MojoKid writes "Intel took the wraps off a new Core 2 Duo desktop chip today, dubbed the E6750. Though this chip shares the same basic clock speed as the Core 2 Duo E6700 at 2.66GHz, this new processor also runs on a faster 1,333MHz Front Side Bus. The new chip's additional bus bandwidth affords it up to a 5% performance advantage over standard 1066MHz FSB-based Core 2 chips. However, what's perhaps more promising is this new chip's overclocking head-room of up to 3.92GH and beyond on standard air cooling."

3 of 146 comments (clear)

  1. Good marketing? by Anonymous Coward · · Score: 5, Interesting

    Why not just sell them rated at a higher clock speed? It would be funny to think they made a fast chip and purposefully rated it at a lower speed to grab some of the extra hobbiest market while simultaneously cutting down on support calls from overclockers who cause system instability by making the overclockers think they are overclocking. :)

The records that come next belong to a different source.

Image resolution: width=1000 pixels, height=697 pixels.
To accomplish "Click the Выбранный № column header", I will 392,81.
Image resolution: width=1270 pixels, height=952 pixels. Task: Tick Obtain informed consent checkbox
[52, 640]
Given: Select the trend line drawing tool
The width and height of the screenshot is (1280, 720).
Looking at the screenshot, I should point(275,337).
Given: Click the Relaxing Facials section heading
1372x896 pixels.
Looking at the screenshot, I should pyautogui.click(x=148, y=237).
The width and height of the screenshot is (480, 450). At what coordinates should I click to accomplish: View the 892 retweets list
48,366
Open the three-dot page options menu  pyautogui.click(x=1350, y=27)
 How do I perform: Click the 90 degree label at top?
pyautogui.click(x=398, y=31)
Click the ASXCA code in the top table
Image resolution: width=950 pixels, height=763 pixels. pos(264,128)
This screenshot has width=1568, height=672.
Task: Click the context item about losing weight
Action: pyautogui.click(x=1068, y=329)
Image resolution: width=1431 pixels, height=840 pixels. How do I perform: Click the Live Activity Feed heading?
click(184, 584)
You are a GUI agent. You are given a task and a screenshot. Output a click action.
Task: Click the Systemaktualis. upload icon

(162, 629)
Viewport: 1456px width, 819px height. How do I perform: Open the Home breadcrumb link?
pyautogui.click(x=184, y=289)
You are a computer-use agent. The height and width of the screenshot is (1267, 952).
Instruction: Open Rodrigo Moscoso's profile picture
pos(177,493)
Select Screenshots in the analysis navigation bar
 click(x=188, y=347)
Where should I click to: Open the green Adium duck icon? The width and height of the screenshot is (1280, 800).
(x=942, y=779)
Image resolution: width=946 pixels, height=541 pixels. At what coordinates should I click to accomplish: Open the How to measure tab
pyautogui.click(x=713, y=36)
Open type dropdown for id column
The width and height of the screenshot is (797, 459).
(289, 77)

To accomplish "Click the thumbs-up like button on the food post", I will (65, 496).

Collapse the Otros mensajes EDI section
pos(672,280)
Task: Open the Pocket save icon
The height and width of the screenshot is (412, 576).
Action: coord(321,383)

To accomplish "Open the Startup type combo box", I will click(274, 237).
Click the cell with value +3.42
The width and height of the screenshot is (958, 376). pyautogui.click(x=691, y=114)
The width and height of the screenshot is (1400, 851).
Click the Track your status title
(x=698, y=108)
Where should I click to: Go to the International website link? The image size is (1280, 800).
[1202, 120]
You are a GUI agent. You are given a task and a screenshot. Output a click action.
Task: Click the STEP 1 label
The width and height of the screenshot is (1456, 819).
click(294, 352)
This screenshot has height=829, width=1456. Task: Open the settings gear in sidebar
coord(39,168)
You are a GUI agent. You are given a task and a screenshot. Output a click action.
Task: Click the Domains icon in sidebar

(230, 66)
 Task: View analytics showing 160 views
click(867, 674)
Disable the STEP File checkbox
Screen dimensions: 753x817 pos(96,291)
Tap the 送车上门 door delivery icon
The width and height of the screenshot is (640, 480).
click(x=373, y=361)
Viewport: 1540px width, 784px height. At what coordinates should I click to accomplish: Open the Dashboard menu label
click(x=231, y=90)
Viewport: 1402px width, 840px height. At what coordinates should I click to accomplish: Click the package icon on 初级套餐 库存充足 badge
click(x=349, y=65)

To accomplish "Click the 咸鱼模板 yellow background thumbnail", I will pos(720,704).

  2. Reviews of samples should stop talking about... by heyguy · · Score: 5, Interesting

    overclockability. I believe those chips sent out for review are cherry picked by intel. Most of the reviews for the Core 2 Duo chips last year said the lower end chips could easily be overclocked to 3.5ghz+. That ended up not being the norm. I think something around 3ghz is pretty standard.

  3. Re:What I would like to see in hardware reviews by suv4x4 · · Score: 5, Interesting


    Do people still overclock? It is such a focus on this in online hardware reviews, but none of the people I know still do it, even the gamers. Power consumption, heat and noise is much more important to them. Low sample number to draw any significant conclusions from, I know, but still... Perhaps the market has moved on a bit?


    You're right, the hardware reviewers are getting out of date with their metrics.

    Overclocking a modern CPU gets you mostly nothing nowadays. Gamers can still be found overclocking their *graphics cards*, but overclocking their Core 2 Duo's wouldn't really change anything for them (and I'm sure we'll reach a point where messing with your graphics card will be just as unnecessary as it is today with CPU-s, just this industry is younger than generic cpu).

    I mean, on laptops one of the features is dynamically underclocking the CPU for less power usage. It's the kind of market we're in.

    Multi-cores are lucrative area for servers, where no CPU amount is enough, and less so for desktops.

    No wonder the companies are concentrating on features such as power usage: there's basically nothing else they can impress us with (and low power usage allows smaller more mobile devices with longer battery life etc.).